• WHAT YOU WILL DO:
Every entry must appear in the answer exactly as it does here.

• RECORDS TO USE:
···
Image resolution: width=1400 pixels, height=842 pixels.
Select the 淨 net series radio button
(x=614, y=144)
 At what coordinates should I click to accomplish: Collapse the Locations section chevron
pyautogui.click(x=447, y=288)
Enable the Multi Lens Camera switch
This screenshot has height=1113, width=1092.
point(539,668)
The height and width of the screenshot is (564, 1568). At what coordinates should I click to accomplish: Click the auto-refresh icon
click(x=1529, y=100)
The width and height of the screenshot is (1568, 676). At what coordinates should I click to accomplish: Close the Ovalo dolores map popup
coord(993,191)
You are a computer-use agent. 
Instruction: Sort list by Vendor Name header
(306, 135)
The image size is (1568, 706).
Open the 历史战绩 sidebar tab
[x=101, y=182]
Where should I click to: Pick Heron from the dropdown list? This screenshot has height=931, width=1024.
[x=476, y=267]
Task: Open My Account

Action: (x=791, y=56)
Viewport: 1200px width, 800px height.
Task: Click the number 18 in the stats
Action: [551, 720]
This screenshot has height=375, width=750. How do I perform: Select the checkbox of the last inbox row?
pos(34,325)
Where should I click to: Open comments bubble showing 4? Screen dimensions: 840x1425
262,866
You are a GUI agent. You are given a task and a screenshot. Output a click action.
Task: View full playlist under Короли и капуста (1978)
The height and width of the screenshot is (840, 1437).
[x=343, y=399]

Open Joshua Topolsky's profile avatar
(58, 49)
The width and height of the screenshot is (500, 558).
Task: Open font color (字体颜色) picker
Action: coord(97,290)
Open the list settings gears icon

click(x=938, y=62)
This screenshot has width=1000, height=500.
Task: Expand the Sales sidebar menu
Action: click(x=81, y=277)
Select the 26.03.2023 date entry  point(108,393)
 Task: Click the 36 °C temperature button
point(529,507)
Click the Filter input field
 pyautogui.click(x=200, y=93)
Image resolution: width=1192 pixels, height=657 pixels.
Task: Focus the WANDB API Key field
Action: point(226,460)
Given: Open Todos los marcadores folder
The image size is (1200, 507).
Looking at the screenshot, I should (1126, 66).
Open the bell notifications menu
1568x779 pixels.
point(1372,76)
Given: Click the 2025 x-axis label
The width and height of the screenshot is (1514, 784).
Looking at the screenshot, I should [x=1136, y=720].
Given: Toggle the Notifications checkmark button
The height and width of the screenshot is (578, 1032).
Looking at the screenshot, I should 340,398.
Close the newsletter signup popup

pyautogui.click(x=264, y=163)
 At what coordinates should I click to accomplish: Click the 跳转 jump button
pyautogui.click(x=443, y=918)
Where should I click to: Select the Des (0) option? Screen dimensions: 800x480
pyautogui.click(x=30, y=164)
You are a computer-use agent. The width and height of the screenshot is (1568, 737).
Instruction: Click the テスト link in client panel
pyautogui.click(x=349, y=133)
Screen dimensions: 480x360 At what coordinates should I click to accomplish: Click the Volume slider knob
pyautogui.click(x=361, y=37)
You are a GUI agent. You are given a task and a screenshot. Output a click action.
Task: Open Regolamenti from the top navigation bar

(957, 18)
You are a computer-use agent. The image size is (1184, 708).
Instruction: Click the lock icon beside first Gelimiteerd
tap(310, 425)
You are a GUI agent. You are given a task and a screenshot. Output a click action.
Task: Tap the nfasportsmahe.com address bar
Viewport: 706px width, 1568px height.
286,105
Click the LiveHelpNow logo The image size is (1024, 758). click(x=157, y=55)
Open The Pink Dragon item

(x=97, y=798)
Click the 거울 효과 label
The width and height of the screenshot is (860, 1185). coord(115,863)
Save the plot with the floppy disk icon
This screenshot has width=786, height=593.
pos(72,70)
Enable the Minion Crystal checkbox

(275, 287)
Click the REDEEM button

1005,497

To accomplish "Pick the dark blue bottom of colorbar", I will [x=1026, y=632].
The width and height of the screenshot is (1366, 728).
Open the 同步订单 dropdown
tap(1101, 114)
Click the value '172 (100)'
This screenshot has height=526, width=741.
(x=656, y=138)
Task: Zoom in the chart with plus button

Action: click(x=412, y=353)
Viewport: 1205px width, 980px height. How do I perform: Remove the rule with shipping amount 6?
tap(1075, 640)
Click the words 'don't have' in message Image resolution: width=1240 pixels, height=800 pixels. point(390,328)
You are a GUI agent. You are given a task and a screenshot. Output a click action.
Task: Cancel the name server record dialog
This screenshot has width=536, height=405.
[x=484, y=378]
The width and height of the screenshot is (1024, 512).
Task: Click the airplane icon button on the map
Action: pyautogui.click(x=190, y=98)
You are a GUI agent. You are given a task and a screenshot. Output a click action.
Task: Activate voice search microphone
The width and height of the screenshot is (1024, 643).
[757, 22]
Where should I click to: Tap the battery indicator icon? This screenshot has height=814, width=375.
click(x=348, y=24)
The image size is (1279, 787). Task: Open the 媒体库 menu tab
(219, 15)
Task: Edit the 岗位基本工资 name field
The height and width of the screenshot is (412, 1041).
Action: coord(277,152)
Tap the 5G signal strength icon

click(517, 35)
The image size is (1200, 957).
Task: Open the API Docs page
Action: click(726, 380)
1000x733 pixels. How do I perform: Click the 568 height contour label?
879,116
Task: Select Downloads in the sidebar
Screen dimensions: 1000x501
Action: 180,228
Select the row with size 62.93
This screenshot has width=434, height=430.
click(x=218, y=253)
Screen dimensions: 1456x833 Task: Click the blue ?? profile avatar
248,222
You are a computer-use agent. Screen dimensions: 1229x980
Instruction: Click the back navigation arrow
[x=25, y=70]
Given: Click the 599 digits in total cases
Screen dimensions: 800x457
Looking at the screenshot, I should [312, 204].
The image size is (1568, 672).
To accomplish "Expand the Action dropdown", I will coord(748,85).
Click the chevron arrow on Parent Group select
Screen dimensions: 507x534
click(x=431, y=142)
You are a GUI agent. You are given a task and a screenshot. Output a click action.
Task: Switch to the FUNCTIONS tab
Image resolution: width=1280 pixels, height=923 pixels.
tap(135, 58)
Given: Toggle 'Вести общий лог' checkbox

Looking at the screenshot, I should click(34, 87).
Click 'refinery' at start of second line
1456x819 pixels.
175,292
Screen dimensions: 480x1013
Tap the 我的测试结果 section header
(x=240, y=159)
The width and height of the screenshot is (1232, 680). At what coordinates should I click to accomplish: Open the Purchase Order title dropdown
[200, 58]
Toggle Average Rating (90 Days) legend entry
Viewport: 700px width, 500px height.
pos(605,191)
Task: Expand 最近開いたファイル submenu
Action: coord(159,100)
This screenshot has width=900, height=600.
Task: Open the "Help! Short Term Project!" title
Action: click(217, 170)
···
• ANSWER SECTION:
Image resolution: width=1400 pixels, height=842 pixels.
Select the 淨 net series radio button
(x=614, y=144)
 At what coordinates should I click to accomplish: Collapse the Locations section chevron
pyautogui.click(x=447, y=288)
Enable the Multi Lens Camera switch
This screenshot has height=1113, width=1092.
point(539,668)
The height and width of the screenshot is (564, 1568). At what coordinates should I click to accomplish: Click the auto-refresh icon
click(x=1529, y=100)
The width and height of the screenshot is (1568, 676). At what coordinates should I click to accomplish: Close the Ovalo dolores map popup
coord(993,191)
You are a computer-use agent. 
Instruction: Sort list by Vendor Name header
(306, 135)
The image size is (1568, 706).
Open the 历史战绩 sidebar tab
[x=101, y=182]
Where should I click to: Pick Heron from the dropdown list? This screenshot has height=931, width=1024.
[x=476, y=267]
Task: Open My Account

Action: (x=791, y=56)
Viewport: 1200px width, 800px height.
Task: Click the number 18 in the stats
Action: [551, 720]
This screenshot has height=375, width=750. How do I perform: Select the checkbox of the last inbox row?
pos(34,325)
Where should I click to: Open comments bubble showing 4? Screen dimensions: 840x1425
262,866
You are a GUI agent. You are given a task and a screenshot. Output a click action.
Task: View full playlist under Короли и капуста (1978)
The height and width of the screenshot is (840, 1437).
[x=343, y=399]

Open Joshua Topolsky's profile avatar
(58, 49)
The width and height of the screenshot is (500, 558).
Task: Open font color (字体颜色) picker
Action: coord(97,290)
Open the list settings gears icon

click(x=938, y=62)
This screenshot has width=1000, height=500.
Task: Expand the Sales sidebar menu
Action: click(x=81, y=277)
Select the 26.03.2023 date entry  point(108,393)
 Task: Click the 36 °C temperature button
point(529,507)
Click the Filter input field
 pyautogui.click(x=200, y=93)
Image resolution: width=1192 pixels, height=657 pixels.
Task: Focus the WANDB API Key field
Action: point(226,460)
Given: Open Todos los marcadores folder
The image size is (1200, 507).
Looking at the screenshot, I should (1126, 66).
Open the bell notifications menu
1568x779 pixels.
point(1372,76)
Given: Click the 2025 x-axis label
The width and height of the screenshot is (1514, 784).
Looking at the screenshot, I should [x=1136, y=720].
Given: Toggle the Notifications checkmark button
The height and width of the screenshot is (578, 1032).
Looking at the screenshot, I should 340,398.
Close the newsletter signup popup

pyautogui.click(x=264, y=163)
 At what coordinates should I click to accomplish: Click the 跳转 jump button
pyautogui.click(x=443, y=918)
Where should I click to: Select the Des (0) option? Screen dimensions: 800x480
pyautogui.click(x=30, y=164)
You are a computer-use agent. The width and height of the screenshot is (1568, 737).
Instruction: Click the テスト link in client panel
pyautogui.click(x=349, y=133)
Screen dimensions: 480x360 At what coordinates should I click to accomplish: Click the Volume slider knob
pyautogui.click(x=361, y=37)
You are a GUI agent. You are given a task and a screenshot. Output a click action.
Task: Open Regolamenti from the top navigation bar

(957, 18)
You are a computer-use agent. The image size is (1184, 708).
Instruction: Click the lock icon beside first Gelimiteerd
tap(310, 425)
You are a GUI agent. You are given a task and a screenshot. Output a click action.
Task: Tap the nfasportsmahe.com address bar
Viewport: 706px width, 1568px height.
286,105
Click the LiveHelpNow logo The image size is (1024, 758). click(x=157, y=55)
Open The Pink Dragon item

(x=97, y=798)
Click the 거울 효과 label
The width and height of the screenshot is (860, 1185). coord(115,863)
Save the plot with the floppy disk icon
This screenshot has width=786, height=593.
pos(72,70)
Enable the Minion Crystal checkbox

(275, 287)
Click the REDEEM button

1005,497

To accomplish "Pick the dark blue bottom of colorbar", I will [x=1026, y=632].
The width and height of the screenshot is (1366, 728).
Open the 同步订单 dropdown
tap(1101, 114)
Click the value '172 (100)'
This screenshot has height=526, width=741.
(x=656, y=138)
Task: Zoom in the chart with plus button

Action: click(x=412, y=353)
Viewport: 1205px width, 980px height. How do I perform: Remove the rule with shipping amount 6?
tap(1075, 640)
Click the words 'don't have' in message Image resolution: width=1240 pixels, height=800 pixels. point(390,328)
You are a GUI agent. You are given a task and a screenshot. Output a click action.
Task: Cancel the name server record dialog
This screenshot has width=536, height=405.
[x=484, y=378]
The width and height of the screenshot is (1024, 512).
Task: Click the airplane icon button on the map
Action: pyautogui.click(x=190, y=98)
You are a GUI agent. You are given a task and a screenshot. Output a click action.
Task: Activate voice search microphone
The width and height of the screenshot is (1024, 643).
[757, 22]
Where should I click to: Tap the battery indicator icon? This screenshot has height=814, width=375.
click(x=348, y=24)
The image size is (1279, 787). Task: Open the 媒体库 menu tab
(219, 15)
Task: Edit the 岗位基本工资 name field
The height and width of the screenshot is (412, 1041).
Action: coord(277,152)
Tap the 5G signal strength icon

click(517, 35)
The image size is (1200, 957).
Task: Open the API Docs page
Action: click(726, 380)
1000x733 pixels. How do I perform: Click the 568 height contour label?
879,116
Task: Select Downloads in the sidebar
Screen dimensions: 1000x501
Action: 180,228
Select the row with size 62.93
This screenshot has width=434, height=430.
click(x=218, y=253)
Screen dimensions: 1456x833 Task: Click the blue ?? profile avatar
248,222
You are a computer-use agent. Screen dimensions: 1229x980
Instruction: Click the back navigation arrow
[x=25, y=70]
Given: Click the 599 digits in total cases
Screen dimensions: 800x457
Looking at the screenshot, I should [312, 204].
The image size is (1568, 672).
To accomplish "Expand the Action dropdown", I will coord(748,85).
Click the chevron arrow on Parent Group select
Screen dimensions: 507x534
click(x=431, y=142)
You are a GUI agent. You are given a task and a screenshot. Output a click action.
Task: Switch to the FUNCTIONS tab
Image resolution: width=1280 pixels, height=923 pixels.
tap(135, 58)
Given: Toggle 'Вести общий лог' checkbox

Looking at the screenshot, I should click(34, 87).
Click 'refinery' at start of second line
1456x819 pixels.
175,292
Screen dimensions: 480x1013
Tap the 我的测试结果 section header
(x=240, y=159)
The width and height of the screenshot is (1232, 680). At what coordinates should I click to accomplish: Open the Purchase Order title dropdown
[200, 58]
Toggle Average Rating (90 Days) legend entry
Viewport: 700px width, 500px height.
pos(605,191)
Task: Expand 最近開いたファイル submenu
Action: coord(159,100)
This screenshot has width=900, height=600.
Task: Open the "Help! Short Term Project!" title
Action: click(217, 170)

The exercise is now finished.